EXERCISE DIRECTIONS: Each line of the data below from the one holding "Open the 控制台 top navigation item" to the one holding "Select the Leadership_Coach", inclusive, is to be reproduced exactly; no other line belongs in the answer.

[Collected data entries]
----

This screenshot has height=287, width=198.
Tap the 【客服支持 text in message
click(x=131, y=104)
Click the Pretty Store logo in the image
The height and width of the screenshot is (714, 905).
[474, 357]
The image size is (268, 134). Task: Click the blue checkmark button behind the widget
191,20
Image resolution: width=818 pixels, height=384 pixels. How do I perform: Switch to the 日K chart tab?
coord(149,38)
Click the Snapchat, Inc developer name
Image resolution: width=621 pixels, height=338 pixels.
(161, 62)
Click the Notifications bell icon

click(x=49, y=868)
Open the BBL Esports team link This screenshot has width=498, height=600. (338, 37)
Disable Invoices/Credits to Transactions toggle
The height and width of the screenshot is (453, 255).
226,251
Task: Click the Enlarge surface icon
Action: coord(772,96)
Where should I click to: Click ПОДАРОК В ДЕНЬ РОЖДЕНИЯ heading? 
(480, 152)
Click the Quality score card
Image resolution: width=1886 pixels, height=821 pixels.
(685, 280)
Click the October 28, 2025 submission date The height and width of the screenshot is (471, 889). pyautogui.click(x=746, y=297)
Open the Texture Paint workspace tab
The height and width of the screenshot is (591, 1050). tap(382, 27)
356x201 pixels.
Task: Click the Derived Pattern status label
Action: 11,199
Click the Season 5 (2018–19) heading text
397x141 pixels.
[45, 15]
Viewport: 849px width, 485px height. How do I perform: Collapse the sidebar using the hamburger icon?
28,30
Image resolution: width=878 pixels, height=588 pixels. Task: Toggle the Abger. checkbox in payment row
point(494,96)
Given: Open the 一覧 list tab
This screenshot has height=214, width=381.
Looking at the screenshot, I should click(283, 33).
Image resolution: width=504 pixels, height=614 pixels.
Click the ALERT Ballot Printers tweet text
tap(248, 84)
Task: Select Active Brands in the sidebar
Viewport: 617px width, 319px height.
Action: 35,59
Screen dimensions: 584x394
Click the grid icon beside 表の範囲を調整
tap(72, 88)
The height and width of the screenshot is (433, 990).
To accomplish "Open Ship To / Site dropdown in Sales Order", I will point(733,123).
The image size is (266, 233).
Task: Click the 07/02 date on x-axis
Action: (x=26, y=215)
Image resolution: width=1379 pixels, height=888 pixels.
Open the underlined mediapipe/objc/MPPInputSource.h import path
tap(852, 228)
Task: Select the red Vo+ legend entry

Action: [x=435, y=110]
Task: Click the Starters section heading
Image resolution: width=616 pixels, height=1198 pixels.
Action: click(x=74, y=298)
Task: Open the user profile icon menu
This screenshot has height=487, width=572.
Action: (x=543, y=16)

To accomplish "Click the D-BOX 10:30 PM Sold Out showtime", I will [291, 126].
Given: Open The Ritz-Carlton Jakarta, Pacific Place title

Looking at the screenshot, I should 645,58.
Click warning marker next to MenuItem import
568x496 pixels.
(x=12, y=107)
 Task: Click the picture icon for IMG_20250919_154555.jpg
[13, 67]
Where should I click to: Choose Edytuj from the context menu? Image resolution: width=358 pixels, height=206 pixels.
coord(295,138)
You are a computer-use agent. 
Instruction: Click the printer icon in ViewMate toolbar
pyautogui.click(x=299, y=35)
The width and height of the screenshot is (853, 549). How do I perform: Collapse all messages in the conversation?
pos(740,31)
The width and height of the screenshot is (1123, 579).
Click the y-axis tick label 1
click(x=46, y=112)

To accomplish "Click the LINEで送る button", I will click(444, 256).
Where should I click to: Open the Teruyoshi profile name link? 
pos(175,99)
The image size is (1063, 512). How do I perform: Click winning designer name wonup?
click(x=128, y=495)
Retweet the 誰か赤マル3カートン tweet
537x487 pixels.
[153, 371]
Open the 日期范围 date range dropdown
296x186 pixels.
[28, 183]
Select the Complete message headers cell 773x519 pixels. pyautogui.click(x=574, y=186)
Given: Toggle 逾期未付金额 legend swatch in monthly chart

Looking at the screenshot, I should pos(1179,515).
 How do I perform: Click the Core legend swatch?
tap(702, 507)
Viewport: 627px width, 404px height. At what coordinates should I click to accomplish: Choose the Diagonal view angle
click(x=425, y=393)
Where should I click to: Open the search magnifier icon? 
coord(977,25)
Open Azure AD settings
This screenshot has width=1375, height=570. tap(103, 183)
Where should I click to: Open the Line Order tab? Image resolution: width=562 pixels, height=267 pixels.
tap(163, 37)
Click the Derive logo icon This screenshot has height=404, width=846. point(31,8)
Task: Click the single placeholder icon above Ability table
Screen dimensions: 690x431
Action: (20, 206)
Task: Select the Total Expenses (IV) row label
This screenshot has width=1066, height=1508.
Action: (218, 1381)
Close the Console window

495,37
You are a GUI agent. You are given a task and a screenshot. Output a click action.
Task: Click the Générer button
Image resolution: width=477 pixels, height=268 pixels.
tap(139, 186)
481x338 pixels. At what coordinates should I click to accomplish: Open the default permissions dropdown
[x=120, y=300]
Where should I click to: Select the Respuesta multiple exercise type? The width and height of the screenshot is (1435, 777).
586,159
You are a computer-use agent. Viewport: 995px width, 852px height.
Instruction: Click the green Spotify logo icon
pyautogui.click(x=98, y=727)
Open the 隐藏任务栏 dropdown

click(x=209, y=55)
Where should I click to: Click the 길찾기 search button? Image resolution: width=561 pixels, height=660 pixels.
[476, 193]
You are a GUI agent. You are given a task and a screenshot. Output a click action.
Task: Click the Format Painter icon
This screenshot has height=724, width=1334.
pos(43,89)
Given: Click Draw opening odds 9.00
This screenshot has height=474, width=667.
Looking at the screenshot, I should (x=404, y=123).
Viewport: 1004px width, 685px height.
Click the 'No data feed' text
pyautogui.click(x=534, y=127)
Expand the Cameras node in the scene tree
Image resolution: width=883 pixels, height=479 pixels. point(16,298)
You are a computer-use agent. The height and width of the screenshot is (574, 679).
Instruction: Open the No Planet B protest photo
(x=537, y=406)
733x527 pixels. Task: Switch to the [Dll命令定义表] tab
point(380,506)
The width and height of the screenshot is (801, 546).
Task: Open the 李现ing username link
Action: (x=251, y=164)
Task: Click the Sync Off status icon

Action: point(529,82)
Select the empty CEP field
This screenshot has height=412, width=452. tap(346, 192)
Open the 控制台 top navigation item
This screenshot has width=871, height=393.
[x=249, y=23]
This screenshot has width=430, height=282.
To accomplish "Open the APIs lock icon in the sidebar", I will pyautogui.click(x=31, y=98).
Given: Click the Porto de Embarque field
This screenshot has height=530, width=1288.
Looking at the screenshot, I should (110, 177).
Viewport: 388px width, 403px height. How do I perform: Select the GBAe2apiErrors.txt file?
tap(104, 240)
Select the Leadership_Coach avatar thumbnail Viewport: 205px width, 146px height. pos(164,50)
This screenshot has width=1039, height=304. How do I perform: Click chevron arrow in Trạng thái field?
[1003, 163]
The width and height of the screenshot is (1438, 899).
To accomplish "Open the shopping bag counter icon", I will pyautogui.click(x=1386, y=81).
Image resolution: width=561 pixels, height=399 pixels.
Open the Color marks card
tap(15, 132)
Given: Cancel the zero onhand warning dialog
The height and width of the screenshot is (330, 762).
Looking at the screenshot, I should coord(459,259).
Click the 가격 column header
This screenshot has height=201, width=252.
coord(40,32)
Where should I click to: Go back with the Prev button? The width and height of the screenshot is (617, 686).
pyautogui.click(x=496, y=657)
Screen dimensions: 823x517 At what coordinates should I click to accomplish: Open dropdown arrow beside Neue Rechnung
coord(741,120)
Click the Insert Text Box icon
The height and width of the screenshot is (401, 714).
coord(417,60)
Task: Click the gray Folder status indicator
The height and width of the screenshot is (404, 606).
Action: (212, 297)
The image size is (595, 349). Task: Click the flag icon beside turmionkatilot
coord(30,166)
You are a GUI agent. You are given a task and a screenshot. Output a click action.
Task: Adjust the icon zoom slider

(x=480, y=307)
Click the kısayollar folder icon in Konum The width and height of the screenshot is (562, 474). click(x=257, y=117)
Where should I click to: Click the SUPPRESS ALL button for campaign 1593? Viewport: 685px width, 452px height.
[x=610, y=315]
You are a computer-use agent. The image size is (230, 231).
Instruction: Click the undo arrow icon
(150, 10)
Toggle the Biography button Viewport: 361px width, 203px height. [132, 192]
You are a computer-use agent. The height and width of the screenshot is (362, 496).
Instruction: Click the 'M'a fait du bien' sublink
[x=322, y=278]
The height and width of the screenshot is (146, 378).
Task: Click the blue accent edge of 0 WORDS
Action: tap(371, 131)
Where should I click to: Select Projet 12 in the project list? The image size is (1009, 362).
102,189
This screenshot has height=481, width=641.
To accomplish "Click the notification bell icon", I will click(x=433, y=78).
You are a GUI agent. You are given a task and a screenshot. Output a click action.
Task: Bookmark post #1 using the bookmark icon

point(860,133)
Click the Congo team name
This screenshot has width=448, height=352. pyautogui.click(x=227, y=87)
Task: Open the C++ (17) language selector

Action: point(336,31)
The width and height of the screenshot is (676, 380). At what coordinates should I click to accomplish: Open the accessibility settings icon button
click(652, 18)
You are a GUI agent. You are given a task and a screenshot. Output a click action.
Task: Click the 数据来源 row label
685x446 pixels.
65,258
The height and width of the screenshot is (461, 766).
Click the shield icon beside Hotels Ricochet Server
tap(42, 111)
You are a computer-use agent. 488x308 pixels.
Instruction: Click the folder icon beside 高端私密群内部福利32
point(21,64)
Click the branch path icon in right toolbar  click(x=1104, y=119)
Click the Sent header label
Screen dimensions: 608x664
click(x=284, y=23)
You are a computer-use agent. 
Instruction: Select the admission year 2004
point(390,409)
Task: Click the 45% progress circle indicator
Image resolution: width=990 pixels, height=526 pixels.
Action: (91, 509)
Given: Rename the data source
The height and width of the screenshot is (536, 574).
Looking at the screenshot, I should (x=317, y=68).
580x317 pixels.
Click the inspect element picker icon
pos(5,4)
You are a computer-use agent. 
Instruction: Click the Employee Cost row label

----

RESULT:
Open the 控制台 top navigation item
This screenshot has width=871, height=393.
[x=249, y=23]
This screenshot has width=430, height=282.
To accomplish "Open the APIs lock icon in the sidebar", I will pyautogui.click(x=31, y=98).
Given: Click the Porto de Embarque field
This screenshot has height=530, width=1288.
Looking at the screenshot, I should (110, 177).
Viewport: 388px width, 403px height. How do I perform: Select the GBAe2apiErrors.txt file?
tap(104, 240)
Select the Leadership_Coach avatar thumbnail Viewport: 205px width, 146px height. pos(164,50)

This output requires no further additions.